───── SUPPLIED INFORMATION ─────
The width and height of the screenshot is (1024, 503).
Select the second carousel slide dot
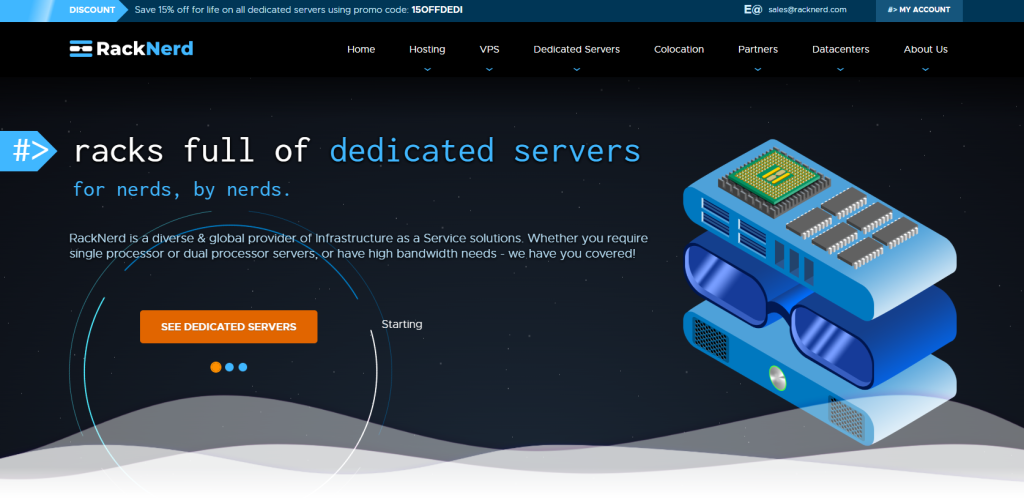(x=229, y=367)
─────
───── SUPPLIED INFORMATION ─────
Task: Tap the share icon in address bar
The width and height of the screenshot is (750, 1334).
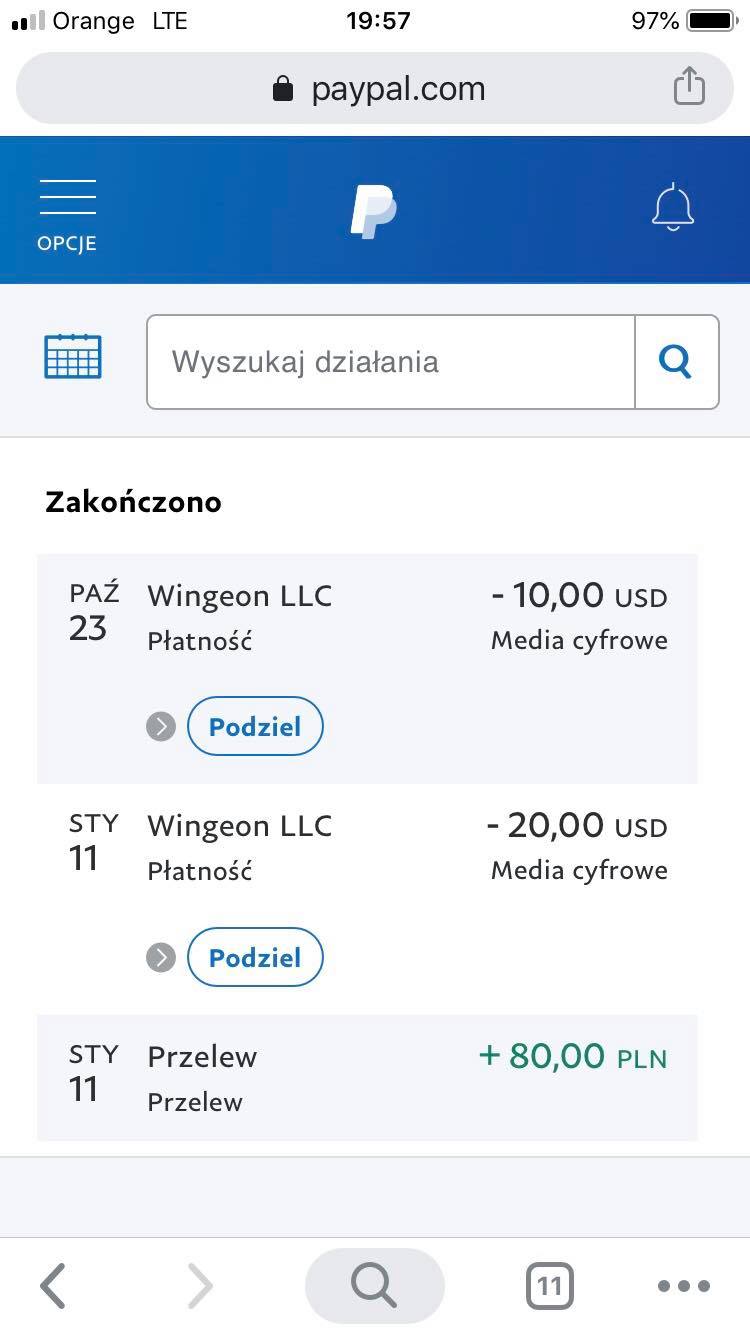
─────
▶ WORK REQUIRED
Beginning with the line that has "Task: Tap the share icon in address bar" and ending with the line that has "The width and height of the screenshot is (750, 1334).", set down the lines above exactly and include no others.

▶ TASK OUTPUT
Task: Tap the share icon in address bar
The width and height of the screenshot is (750, 1334).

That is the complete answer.